Eliminação para além do reality
Rejeição a Karol Conká levanta discussões Em um mês, artista passou de ícone de empoderamento ao posto de inimiga número um do Brasil
Aideia do Big Brother Brasil como um termômetro da sociedade brasileira não é absoluta, mas tem fundamento. Na casa mais vigiada do País, indivíduos lutam pela aprovação do público em busca de um prêmio milionário e fama — no caso de alguns, ainda mais fama. A cada edição, novas polêmicas e pautas sociais são levantadas a partir do entrosamento (ou não) dos participantes e das dinâmicas do reality show. Neste ano, talvez a grande pauta seja, de fato, o cancelamento, como mostraram as mobilizações para as saídas de Nego Di e Karol Conká, que deixaram a competição com recordes de rejeição (98,76% e 99,17%, respectivamente).
No caso da rapper curitibana, a participação no BBB21, que poderia potencializar o alcance de uma carreira aclamada, transformou-se em uma crise de imagem como poucas vezes pudemos acompanhar. Com comportamentos considerados abusivos e preconceituosos, a artista minou uma imagem solidamente construída ao longo da última década. Antes vista como um ícone do empoderamento e uma voz ativa na luta feminista e antirracista, ela se tornou, em um mês, a inimiga número um do Brasil.
Durante o programa, a artista perdeu mais de 600 mil seguidores no Instagram, teve sua participação cancelada em festivais, como o Rec-Beat e o Rock The Mountain, e foi alvo de ataques constantes na internet, acusada de xenofobia, de promover tortura psicológica e de criar um ambiente tóxico no reality show.
Ainda que o BBB seja um programa que, anualmente, transforma pessoas em arquétipos, como mocinhos e vilões (e as “plantas”, isentos, entre eles), não houve em outras edições mobilização contra outro participante vilanesco como a que ocorreu a Karol Conká. Extremamente equivocada dentro do jogo, a artista precisa ser cobrada por suas atitudes e, inclusive, ser responsabilizada por elas, mas as reações à sua persona pública revelam, também, muito do público.
A cultura do cancelamento, ao mesmo tempo em que aparenta buscar algum tipo de justiça diante de ações dignas de repúdio, parece promover também um efeito de gozo coletivo na queda do outro. Acaba, não raro, dispersando a motivação: ao invés de uma cobrança pelos atos e por melhorias, faz-se um linchamento — ainda que virtualmente. Não foram poucos os comentários racistas e misóginos direcionados a Karol. De supostos justiceiros, muitos se tornam carrascos, repetindo os erros que supostamente tentam condenar.
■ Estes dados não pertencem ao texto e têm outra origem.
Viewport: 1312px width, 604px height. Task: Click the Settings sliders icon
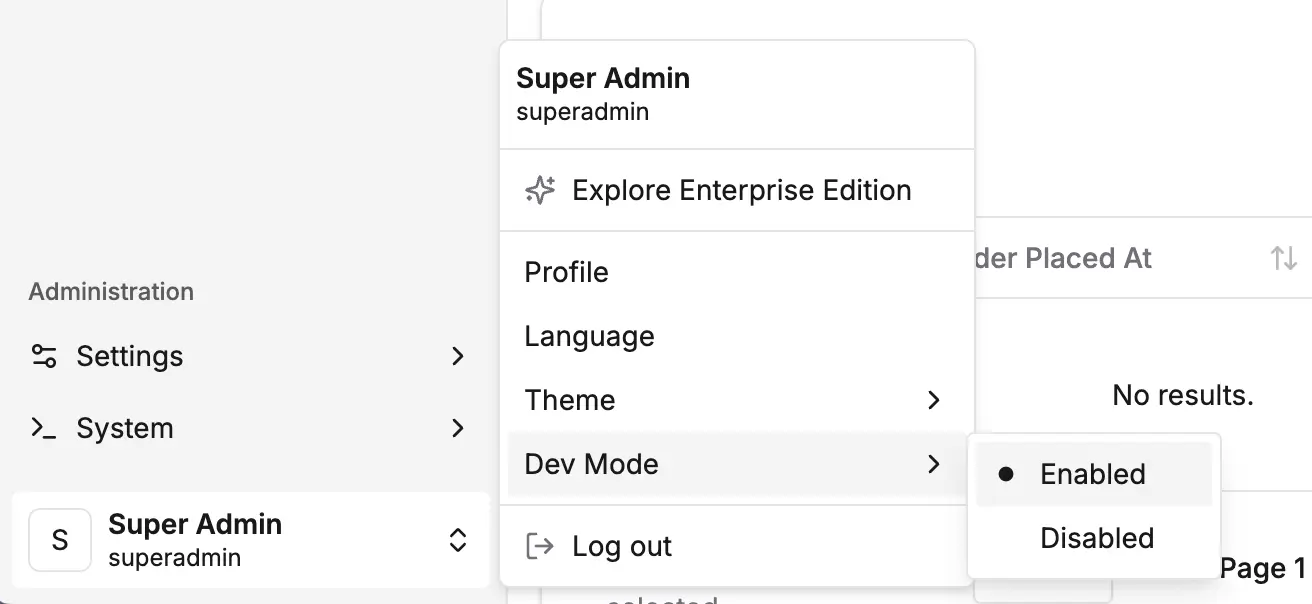pyautogui.click(x=44, y=356)
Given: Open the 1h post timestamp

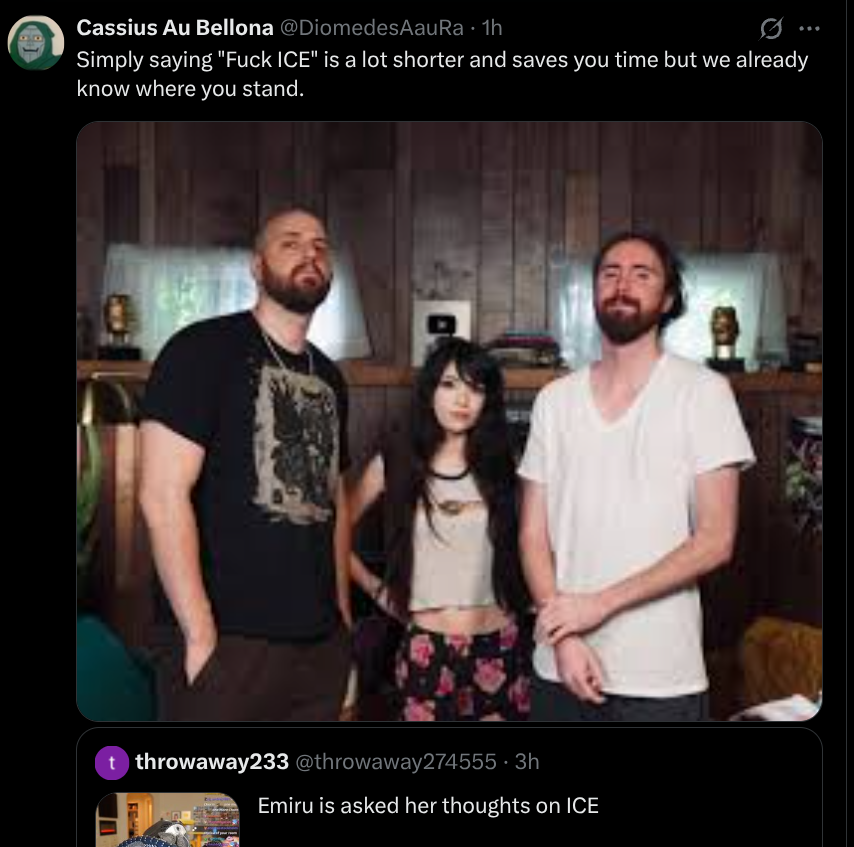Looking at the screenshot, I should click(x=492, y=27).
Como parte do jogo, a eliminação com rejeição recorde é um mecanismo plausível, uma resposta à sua postura reprovável. Mas, o que se testemunhou nos dias anteriores à sua saída preocupou até os seus maiores críticos. Famosos como Neymar, Marília Mendonça e Anitta (eles mesmos já cancelados muitas vezes) pediram que os ataques à rapper cessassem após sua eliminação.
Fora da casa desde a última terça-feira (23), Karol Conká tem feito uma peregrinação por programas, como o Mais Você, confessando pecados, reiterando pedidos de desculpas e reconhecendo que precisa cuidar da saúde mental. Afirmou que o programa acionou gatilhos emocionais que nem sabia existir, e que se arrepende de ter aceitado participar da atração.
É um discurso que a revista piauí, numa reportagem sobre os bastidores da eliminação, trata como “Operação descancelamento”, uma estratégia de gerenciamento de crise montada pela equipe dela junto com especialistas e a Globo para que consiga retomar a vida e a carreira, que são maiores do que o BBB. Não se perca de vista que se trata de um programa de entretenimento que desloca pessoas dos seus eixos sociais para uma situação de confinamento com desconhecidos; com a finalidade de promover disputas, conflitos e ansiedades, mexendo, sobretudo, com as emoções.
Ainda é cedo para que Karol Conká mostre mudanças consolidadas, mas o ideal não seria torcer por sua evolução? Submetê-la ao ostracismo não soluciona o problema — e seu processo de redenção pode servir de exemplo para muita gente.